--- Start of EXCERPT PROVIDED ---

The following program counts the number of times the letter “a” appears in a string

word="banana"
count=0
for letter in word:
    if letter == "a":
        count=count+1
print(count)

Encapsulate the code above in a function named count(w,l,s) that counts the number of times a letter l appears in a word w. Additionally, s gives the index in w where it should start the search.
Generate a random integer between 1 and 10. Write a guessing game where the user has to guess the secret number. After every guess, the program tells the user whether their number was too large or too small. At the end the number of tries needed should be printed.

Hint: Use the function randint() provided in the random module to randomly draw integers. Also use input().

def compare(x,y):
    if x>y:
        return 1
    elif x==y:
        return 0 
    else:
        return -1
    
compare(2,3)

-1

def count(w,l,s):
    count=0
    for letter in w[(s):len(w)]:
        if letter == l:
            count=count+1
    return(count)
 
  # Example
count('hello', 'l', 0)

# Example for random integer with random
import random
random.randint(1,10)

import random

guess = 0
r = random.randint(1,10)
attempts = 1

while guess != r:
    guess = input("Please guess!")
    guess = int(guess)
    if guess > r:
        print ("Smaller!")

--- End of EXCERPT PROVIDED ---
--- Start of RECORD SET ---

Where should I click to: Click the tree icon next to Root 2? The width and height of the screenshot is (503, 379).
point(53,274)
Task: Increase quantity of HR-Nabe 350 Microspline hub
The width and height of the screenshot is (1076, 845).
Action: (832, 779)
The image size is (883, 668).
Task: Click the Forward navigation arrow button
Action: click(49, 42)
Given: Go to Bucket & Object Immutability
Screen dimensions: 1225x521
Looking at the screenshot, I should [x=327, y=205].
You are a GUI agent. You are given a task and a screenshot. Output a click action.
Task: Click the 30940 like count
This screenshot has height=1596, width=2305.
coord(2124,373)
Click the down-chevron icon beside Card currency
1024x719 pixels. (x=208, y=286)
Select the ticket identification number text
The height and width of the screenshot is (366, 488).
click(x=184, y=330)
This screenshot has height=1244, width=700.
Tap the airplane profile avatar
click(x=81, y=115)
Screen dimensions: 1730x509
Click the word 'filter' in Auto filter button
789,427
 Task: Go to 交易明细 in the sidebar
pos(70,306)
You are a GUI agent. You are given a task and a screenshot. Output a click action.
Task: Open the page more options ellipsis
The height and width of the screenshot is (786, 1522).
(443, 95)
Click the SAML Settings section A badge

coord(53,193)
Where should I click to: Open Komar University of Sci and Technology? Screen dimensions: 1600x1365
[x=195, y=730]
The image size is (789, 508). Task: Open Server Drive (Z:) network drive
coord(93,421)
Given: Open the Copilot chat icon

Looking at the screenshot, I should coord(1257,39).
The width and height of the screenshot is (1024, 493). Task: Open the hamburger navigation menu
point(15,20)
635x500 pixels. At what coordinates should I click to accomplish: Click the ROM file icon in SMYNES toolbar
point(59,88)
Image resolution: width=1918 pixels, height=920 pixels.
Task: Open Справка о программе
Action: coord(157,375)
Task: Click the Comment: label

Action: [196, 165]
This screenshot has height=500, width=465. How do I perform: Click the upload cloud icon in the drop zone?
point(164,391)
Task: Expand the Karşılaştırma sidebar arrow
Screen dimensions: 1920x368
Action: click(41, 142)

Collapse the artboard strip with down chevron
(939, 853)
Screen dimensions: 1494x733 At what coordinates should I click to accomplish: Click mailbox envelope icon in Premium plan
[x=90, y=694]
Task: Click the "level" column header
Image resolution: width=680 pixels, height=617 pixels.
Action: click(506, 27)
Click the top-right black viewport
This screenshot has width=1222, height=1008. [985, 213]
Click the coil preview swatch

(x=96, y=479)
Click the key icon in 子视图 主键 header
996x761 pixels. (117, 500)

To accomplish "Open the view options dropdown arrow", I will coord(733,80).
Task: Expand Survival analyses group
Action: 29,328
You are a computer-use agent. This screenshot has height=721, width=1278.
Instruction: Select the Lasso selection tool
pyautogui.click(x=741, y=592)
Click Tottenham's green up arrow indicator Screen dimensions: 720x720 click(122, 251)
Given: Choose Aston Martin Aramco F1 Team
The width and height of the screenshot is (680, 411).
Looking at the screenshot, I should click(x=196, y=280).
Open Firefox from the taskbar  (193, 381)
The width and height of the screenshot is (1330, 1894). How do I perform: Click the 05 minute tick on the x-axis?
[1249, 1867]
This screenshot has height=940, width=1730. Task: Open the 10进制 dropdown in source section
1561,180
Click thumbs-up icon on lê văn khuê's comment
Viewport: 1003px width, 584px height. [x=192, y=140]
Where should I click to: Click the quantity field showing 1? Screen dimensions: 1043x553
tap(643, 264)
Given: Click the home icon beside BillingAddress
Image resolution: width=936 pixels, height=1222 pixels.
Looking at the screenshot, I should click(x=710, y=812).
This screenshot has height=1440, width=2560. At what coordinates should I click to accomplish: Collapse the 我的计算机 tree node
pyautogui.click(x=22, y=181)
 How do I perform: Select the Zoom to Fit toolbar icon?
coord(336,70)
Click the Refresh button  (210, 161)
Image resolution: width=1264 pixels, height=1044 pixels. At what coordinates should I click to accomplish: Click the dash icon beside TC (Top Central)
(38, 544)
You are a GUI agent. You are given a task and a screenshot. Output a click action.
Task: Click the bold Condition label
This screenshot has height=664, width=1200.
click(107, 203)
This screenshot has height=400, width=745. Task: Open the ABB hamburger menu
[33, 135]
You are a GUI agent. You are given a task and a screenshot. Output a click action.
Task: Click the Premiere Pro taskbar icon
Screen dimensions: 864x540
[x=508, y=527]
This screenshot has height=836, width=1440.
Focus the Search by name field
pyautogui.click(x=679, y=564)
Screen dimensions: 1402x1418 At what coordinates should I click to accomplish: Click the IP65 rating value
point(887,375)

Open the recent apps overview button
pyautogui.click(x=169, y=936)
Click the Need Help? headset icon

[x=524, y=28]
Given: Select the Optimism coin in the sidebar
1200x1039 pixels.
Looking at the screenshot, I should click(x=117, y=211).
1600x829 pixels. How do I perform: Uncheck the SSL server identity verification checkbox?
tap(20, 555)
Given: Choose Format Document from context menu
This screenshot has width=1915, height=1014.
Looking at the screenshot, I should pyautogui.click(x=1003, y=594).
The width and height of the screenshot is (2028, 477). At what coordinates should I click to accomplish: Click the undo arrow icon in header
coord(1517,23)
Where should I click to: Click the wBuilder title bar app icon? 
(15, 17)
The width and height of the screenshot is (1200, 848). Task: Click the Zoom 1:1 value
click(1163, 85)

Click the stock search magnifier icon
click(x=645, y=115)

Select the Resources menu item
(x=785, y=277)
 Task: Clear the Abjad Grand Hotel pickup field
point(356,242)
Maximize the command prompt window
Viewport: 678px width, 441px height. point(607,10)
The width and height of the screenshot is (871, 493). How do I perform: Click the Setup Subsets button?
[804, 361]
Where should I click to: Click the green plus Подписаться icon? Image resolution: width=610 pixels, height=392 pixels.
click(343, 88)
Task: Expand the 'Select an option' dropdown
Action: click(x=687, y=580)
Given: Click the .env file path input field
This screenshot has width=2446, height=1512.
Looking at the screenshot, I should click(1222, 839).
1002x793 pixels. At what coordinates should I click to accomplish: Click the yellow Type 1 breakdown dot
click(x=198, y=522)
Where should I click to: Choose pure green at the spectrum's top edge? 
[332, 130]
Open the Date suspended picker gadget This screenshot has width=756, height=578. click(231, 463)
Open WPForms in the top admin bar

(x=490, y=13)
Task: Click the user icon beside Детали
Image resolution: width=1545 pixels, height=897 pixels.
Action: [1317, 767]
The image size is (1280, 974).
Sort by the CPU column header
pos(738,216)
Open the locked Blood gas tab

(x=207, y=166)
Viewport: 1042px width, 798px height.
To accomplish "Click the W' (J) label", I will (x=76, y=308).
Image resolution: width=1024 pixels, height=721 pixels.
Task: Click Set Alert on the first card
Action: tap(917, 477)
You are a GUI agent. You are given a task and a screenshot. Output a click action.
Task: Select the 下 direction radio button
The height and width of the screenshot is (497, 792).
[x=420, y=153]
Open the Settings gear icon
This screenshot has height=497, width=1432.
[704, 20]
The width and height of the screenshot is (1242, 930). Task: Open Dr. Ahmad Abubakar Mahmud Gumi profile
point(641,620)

--- End of RECORD SET ---

▸ SET TASKS
• 1. Quote the Python exercise text word for word, starting with "The following program" and going on through "Also use input().".
• 2. Reproduce the lines of the records starting with the line with "The width and height of the screenshot is (1200, 848)." and going on through the line with "Looking at the screenshot, I should click(1222, 839).", with "Resources" changed to "Reports" and everything else kept the same. Output only those lines.

▸ EXPECTED RESULTS
• 1.
The following program counts the number of times the letter “a” appears in a string

word="banana"
count=0
for letter in word:
    if letter == "a":
        count=count+1
print(count)

Encapsulate the code above in a function named count(w,l,s) that counts the number of times a letter l appears in a word w. Additionally, s gives the index in w where it should start the search.
Generate a random integer between 1 and 10. Write a guessing game where the user has to guess the secret number. After every guess, the program tells the user whether their number was too large or too small. At the end the number of tries needed should be printed.

Hint: Use the function randint() provided in the random module to randomly draw integers. Also use input().

• 2.
The width and height of the screenshot is (1200, 848). Task: Click the Zoom 1:1 value
click(1163, 85)

Click the stock search magnifier icon
click(x=645, y=115)

Select the Reports menu item
(x=785, y=277)
 Task: Clear the Abjad Grand Hotel pickup field
point(356,242)
Maximize the command prompt window
Viewport: 678px width, 441px height. point(607,10)
The width and height of the screenshot is (871, 493). How do I perform: Click the Setup Subsets button?
[804, 361]
Where should I click to: Click the green plus Подписаться icon? Image resolution: width=610 pixels, height=392 pixels.
click(343, 88)
Task: Expand the 'Select an option' dropdown
Action: click(x=687, y=580)
Given: Click the .env file path input field
This screenshot has width=2446, height=1512.
Looking at the screenshot, I should click(1222, 839).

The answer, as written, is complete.